La tolerancia a los errores del nuevo Gobierno tiene diferentes niveles. Algunos parecen no causar estragos y otros pasan factura inmediata.
Hay decisiones negativas graves, pero que tienen consecuencias a más largo plazo. Como la cancelación del aeropuerto de Texcoco, que si bien implicó un impacto cambiario, tendrá los efectos más perniciosos dentro de cuatro o cinco años.
La interrupción del suministro de combustibles tuvo un efecto inmediato que dejará huella en las economías regional y nacional, pero no será al final un asunto de consecuencias estructurales.
Pero cuando se trata de asuntos fiscales, ahí sí vale la pena andarse con cuidado.
Más allá del Tren Maya y lo que éste implica como un legado faraónico de su gobierno, si hay algo que le importa al presidente Andrés Manuel López Obrador es el sector energético. Desde su muy particular punto de vista, digamos vintage, lo que ocurra especialmente con el petróleo será su herencia.
Y como en el caso del aeropuerto, hay una discrepancia entre lo que ven los mercados, los expertos, los analistas, los empresarios y el Presidente.
Construir hoy una refinería, en una ubicación inapropiada, para producir productos de baja rentabilidad y desde una empresa con serios problemas financieros es una mala idea. Pero no para el Presidente.

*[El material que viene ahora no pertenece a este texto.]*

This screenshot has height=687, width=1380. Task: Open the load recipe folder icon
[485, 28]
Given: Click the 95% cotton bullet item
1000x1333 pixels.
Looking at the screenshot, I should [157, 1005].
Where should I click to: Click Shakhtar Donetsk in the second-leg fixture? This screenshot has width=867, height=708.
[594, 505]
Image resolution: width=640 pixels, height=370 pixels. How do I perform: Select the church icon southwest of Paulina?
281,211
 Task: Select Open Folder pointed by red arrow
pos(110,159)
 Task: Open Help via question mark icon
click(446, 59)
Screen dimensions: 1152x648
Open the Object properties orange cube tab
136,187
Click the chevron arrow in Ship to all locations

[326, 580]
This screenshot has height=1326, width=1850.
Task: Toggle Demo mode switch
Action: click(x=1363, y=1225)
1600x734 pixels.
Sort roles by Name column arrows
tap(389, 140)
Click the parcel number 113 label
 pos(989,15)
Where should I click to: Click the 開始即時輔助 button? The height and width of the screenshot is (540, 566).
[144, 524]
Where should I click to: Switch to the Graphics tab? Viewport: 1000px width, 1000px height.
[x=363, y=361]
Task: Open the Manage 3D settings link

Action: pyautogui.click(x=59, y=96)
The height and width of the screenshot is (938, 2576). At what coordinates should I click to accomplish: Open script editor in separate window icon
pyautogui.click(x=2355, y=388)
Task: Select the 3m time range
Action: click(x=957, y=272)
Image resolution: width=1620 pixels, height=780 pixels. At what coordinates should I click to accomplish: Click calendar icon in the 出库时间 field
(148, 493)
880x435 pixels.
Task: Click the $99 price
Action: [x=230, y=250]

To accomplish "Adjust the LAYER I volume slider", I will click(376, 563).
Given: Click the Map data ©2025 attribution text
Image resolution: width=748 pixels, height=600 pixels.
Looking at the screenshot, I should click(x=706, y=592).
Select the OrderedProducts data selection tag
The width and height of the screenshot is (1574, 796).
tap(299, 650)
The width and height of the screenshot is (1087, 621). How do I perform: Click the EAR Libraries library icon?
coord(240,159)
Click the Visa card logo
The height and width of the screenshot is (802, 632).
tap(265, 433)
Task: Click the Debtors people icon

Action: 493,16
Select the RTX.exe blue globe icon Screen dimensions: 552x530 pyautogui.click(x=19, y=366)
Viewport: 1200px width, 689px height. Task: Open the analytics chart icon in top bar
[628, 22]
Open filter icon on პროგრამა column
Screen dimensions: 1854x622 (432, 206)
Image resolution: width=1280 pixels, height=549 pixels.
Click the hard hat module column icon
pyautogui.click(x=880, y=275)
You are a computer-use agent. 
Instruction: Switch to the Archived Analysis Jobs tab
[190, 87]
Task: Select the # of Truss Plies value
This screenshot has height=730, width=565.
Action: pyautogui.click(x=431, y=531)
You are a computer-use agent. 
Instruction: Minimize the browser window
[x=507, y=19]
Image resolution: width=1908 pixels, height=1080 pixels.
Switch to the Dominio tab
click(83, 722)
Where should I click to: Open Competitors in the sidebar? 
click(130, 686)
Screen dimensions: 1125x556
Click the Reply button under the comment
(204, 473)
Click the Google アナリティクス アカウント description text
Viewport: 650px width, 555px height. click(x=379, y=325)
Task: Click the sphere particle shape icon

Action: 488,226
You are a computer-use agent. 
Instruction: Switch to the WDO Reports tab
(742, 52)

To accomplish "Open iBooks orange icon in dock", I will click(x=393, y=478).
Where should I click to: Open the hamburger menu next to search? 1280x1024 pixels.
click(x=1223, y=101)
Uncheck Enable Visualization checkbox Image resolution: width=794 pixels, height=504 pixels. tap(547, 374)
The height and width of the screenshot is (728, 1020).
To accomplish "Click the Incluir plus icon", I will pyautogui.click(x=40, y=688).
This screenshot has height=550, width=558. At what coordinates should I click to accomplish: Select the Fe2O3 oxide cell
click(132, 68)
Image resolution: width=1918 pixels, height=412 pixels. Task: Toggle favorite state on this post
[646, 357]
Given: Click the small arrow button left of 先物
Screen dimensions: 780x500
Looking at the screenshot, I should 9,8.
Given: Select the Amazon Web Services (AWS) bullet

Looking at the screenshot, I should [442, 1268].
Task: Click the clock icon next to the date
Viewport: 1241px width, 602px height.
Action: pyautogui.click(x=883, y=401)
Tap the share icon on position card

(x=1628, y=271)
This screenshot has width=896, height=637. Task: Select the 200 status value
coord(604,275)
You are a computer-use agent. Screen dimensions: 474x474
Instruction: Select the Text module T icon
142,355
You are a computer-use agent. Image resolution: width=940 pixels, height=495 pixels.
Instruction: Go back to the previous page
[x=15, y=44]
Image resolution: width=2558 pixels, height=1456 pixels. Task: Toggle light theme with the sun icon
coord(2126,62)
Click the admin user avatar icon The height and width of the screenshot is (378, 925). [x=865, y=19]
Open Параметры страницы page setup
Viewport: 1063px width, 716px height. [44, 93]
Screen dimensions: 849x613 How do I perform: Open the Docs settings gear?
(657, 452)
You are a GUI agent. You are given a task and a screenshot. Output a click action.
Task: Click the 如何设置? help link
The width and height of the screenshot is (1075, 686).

Por eso cuando hay consecuencias prácticas de estas malas decisiones, como la degradación crediticia que acaba de aplicar Fitch Ratings, hay una reacción encolerizada.
Para dar oxígeno a Petróleos Mexicanos, el Gobierno federal prometió presentar esta semana una nueva estrategia fiscal con el fin de liberar recursos a la petrolera para que pueda gastar en los proyectos prioritarios para el Presidente.
Es aquí donde hay que aplicar lo dicho: con los asuntos fiscales no se juega.
La única forma sana de poder reducir la carga fiscal de Pemex, para que pague impuestos como cualquier empresa petrolera normal, es compensando la caída de ese ingreso fiscal con una mejor recaudación tributaria.
No es cargando más impuestos a los contribuyentes de costumbre. Es eliminando las exenciones del Impuesto al Valor Agregado e incorporando a los evasores de todos los tamaños al redil del pago de las contribuciones. Es fomentando el pago de impuestos locales.
Sólo que una reforma fiscal de estas características será ideal, pero altamente neoliberal para los estándares discursivos de los que ahora gobiernan. Por lo tanto, imposible.
Reducir el gasto público puede provocar menos reacciones sociales, pero correría en contra de la larga lista de deseos presupuestales de este Gobierno.
Y decir que con los ahorros por el combate a la corrupción y ahora del huachicol se puede dejar más dinero a la petrolera es el camino perfecto a cometer un error terrible con las finanzas públicas.
Las huelgas de Matamoros, los bloqueos de Michoacán, el desabasto de Jalisco y Guanajuato, el aeropuerto de Texcoco, en fin, hay muchas cosas que se hubieran podido evitar y que se han dejado correr en contra de la estabilidad de este país.
Un boquete fiscal para dar la impresión de que Pemex es una empresa sana, le costaría la calificación a la deuda nacional y sería una puerta inevitable hacia una crisis.